C’est sur cette belle et incontournable question que les philosophes et sociologues invité(e)s au deuxième colloque de « Phil’o Boulot » ont réfléchi avec un public attentif…. et actif.
La modération des débats était assurée par Denis Maillard, directeur de la communication de Technologia.
Galilée.sp, avec sa présidente, Catherine Gras, s’est engagé à l’organisation d’un cycle de colloques « Phil’o Boulot » pour permettre, par la rencontre de mondes différents, de donner ou redonner du sens à nos actions, en « réenclenchant » le mouvement, les interactions.
Jean-Claude Delgènes, fondateur et directeur de Technologia, témoigne par son action et son engagement que le mieux-être au travail est à portée de mains.
Le format, associant un intervenant avec un philosophe, a été repris avec succès pour cet « épisode 2 ».

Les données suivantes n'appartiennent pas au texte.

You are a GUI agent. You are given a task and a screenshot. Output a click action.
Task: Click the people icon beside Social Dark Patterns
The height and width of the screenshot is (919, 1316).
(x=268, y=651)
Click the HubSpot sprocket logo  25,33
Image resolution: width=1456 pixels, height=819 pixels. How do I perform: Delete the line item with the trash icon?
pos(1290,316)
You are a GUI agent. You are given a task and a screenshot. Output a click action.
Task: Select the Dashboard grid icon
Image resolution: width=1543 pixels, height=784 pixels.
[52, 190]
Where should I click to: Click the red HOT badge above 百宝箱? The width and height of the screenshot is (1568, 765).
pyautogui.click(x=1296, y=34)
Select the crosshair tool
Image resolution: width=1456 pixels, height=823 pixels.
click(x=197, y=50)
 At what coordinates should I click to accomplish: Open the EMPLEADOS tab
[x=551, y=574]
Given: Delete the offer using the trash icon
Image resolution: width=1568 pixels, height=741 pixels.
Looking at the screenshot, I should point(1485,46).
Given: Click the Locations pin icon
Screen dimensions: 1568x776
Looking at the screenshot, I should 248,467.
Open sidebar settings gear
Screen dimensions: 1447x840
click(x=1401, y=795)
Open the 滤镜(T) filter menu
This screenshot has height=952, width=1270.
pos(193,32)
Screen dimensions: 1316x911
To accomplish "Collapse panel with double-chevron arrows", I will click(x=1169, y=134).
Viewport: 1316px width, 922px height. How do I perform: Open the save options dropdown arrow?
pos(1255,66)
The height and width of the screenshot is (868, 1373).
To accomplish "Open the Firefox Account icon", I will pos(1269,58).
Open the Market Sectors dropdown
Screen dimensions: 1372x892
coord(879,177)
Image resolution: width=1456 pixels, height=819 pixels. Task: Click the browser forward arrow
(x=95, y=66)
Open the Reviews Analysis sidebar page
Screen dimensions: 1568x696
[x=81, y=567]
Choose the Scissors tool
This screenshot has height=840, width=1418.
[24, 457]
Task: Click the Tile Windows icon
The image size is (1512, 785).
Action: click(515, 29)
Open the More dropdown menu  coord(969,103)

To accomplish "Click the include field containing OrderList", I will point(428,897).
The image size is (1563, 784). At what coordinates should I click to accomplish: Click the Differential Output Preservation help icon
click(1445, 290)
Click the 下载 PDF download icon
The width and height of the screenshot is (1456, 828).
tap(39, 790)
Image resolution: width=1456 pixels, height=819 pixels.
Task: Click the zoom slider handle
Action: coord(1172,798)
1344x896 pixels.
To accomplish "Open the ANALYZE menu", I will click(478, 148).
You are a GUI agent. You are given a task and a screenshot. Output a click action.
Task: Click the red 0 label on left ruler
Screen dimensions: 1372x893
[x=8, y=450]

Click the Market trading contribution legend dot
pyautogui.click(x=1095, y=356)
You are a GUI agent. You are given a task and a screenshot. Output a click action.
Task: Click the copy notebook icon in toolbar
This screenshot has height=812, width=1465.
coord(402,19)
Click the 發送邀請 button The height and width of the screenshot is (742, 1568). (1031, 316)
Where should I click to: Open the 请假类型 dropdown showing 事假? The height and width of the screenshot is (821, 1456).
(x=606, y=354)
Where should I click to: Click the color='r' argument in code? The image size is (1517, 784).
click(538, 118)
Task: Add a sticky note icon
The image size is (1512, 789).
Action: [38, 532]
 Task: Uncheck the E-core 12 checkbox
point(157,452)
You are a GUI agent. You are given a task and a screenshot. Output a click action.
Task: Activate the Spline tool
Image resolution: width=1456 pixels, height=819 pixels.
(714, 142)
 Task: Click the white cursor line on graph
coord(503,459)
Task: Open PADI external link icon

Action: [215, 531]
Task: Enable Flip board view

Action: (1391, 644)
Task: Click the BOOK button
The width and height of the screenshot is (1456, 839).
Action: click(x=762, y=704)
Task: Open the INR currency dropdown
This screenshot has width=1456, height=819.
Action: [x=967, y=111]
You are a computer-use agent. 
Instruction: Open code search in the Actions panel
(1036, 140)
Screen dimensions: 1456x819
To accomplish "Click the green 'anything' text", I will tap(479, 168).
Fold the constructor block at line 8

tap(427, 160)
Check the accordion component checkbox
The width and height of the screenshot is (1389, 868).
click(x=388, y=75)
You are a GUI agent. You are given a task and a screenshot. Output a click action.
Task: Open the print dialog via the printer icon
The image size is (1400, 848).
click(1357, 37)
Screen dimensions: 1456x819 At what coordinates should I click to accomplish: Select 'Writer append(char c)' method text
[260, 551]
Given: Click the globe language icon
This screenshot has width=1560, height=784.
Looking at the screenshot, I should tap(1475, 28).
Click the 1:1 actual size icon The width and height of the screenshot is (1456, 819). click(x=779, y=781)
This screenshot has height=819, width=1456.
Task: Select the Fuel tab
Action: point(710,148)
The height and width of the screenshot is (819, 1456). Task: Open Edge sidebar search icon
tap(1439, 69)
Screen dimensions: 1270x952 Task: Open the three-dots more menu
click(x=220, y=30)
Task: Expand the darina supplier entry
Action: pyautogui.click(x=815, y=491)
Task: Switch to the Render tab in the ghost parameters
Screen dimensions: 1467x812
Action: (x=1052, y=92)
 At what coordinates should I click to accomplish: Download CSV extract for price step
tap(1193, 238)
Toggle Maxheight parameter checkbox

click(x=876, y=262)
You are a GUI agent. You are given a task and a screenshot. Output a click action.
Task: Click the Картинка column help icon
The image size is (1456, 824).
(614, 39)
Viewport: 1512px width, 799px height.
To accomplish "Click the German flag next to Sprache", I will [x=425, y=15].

Le format associant un intervenant avec un philosophe a été repris pour cet « épisode 2 ». Ainsi, Michel Forestier,ingénieur agronome et docteur en philosophie, auteur d’un ouvrage intitulé « le travail contre nature » a choisi d’évoquer Montesquieu et le rapport non dénué d’ambiguïtés que l’auteur de l’Esprit des lois entretenait avec les conditions de vie au travail, les notions de bonheur et de malheur…
Montesquieu avec Michel Forestier
« J’ai vu les galériens de Livourne et de Venise : je n’y ai pas vu un seul homme triste » (« Mes Pensées », Montesquieu).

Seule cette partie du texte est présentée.